European stocks were lower at lunchtime on Thursday, following mixed messages on Sino-US trade even as lawmakers on Capitol Hill passed a bill on Hong Kong that could prove a stumbling block for negotiations.

At 1152 GMT, the Stoxx 600 was down by 0.4% at 402.09, as Germany's Dax dipped by 0.1% to 13,140.81 and the French CAC 40 slid by 0.2% to 5,882.59. Meanwhile, London's FTSE 100 was 0.6% lower at 7,217.02.

Chinese Vice Premier Liu He said in a dinner speech on Wednesday night that he was "cautiously optimistic" about negotiations, but Reuters reported that the signing of an initial deal might not take place this year.

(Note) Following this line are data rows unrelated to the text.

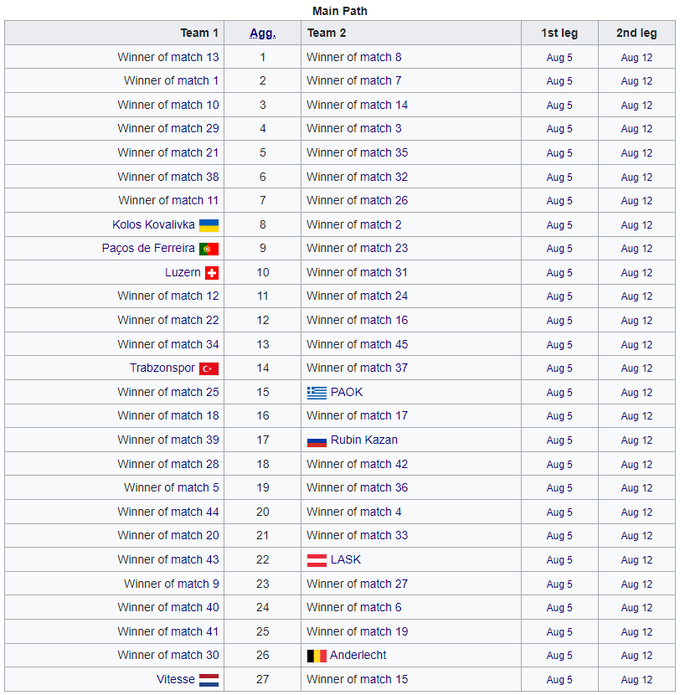680x695 pixels.
Task: Click the Netherlands flag next to Vitesse
Action: [x=209, y=680]
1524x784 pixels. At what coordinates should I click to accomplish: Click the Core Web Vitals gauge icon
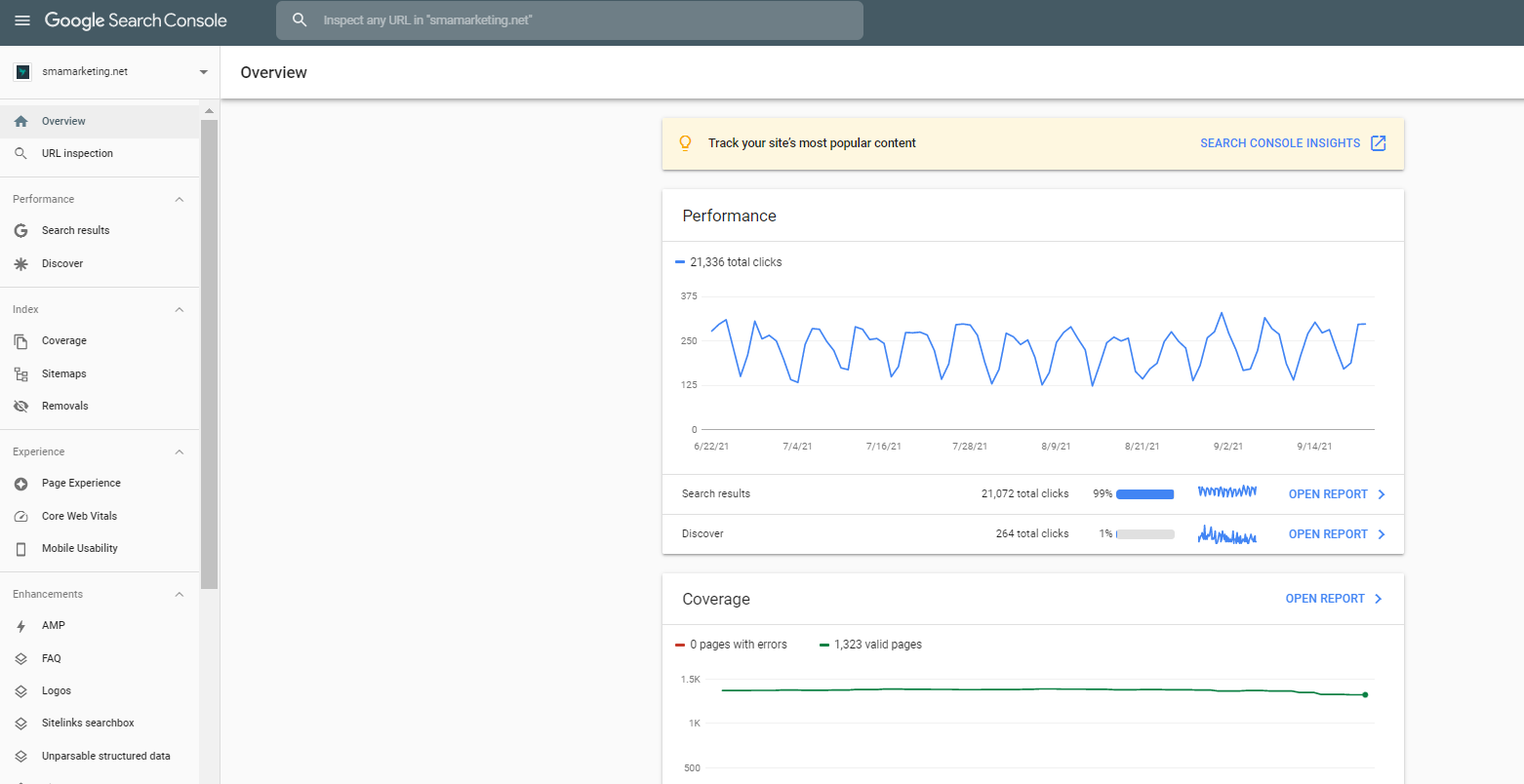(x=20, y=517)
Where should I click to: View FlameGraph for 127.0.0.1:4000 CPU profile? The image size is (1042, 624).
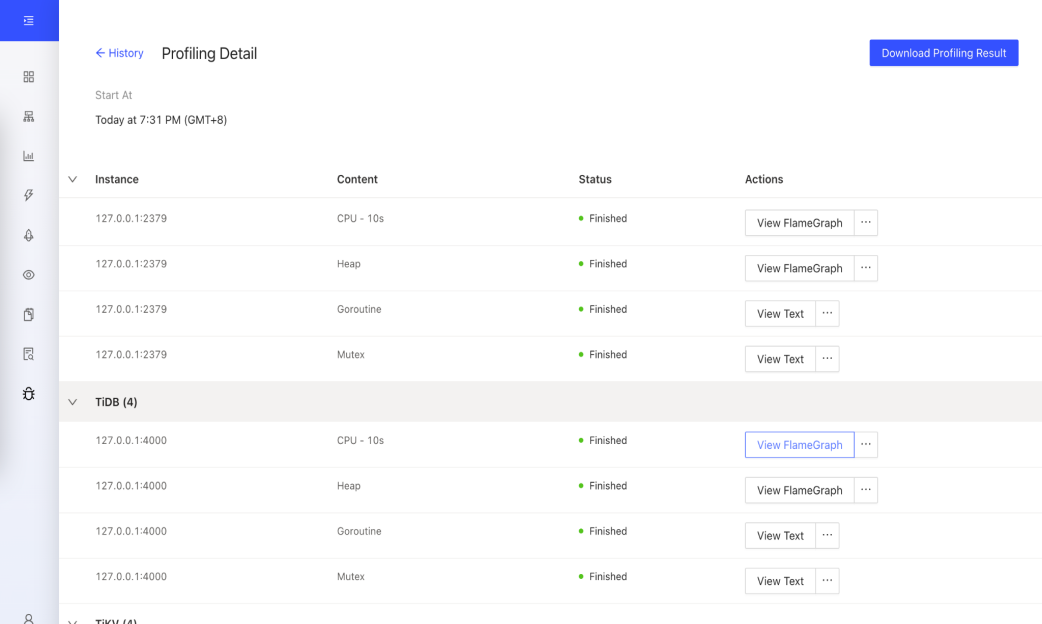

Meanwhile, further progress in Sino-US trade negotiations has been complicated after the US Senate passed legislation aimed at protecting the rights of pro-democracy protesters in Hong Kong.

IG analyst Chris Beauchamp said: "Trump’s likely signing of the Hong Kong bill raises the prospect that the US and China will find something other than trade to quarrel over – if the president was looking for an excuse to renew their trade spat then he has a tailor-made opportunity here to both hit China on trade and present himself as a champion of human rights and democracy.

"For someone so devoted to his public image, especially now the impeachment hearings are piling on the pressure, the opportunity may be too big to pass up."

Among individual stocks, Tobacco companies British American Tobacco and Imperial Brands were in the green after US health regulators shelved measures that would have forced companies to cut nicotine in cigarettes to "non-addictive" levels.

German engineering firm Thyssenkrupp tumbled after scrapping its dividend after its full year net loss widened from €62m to €304m.

Shares in car manufacturer Fiat Chrysler were also lower after US contemporary General Motors lodged a lawsuit against the company and accused it of bribing officials from the United Autoworkers Union.

Danish insurance companies Topdanmark and Tryg both climbed after analysts at Nordea raised their rating for the duo from 'hold' to 'buy'.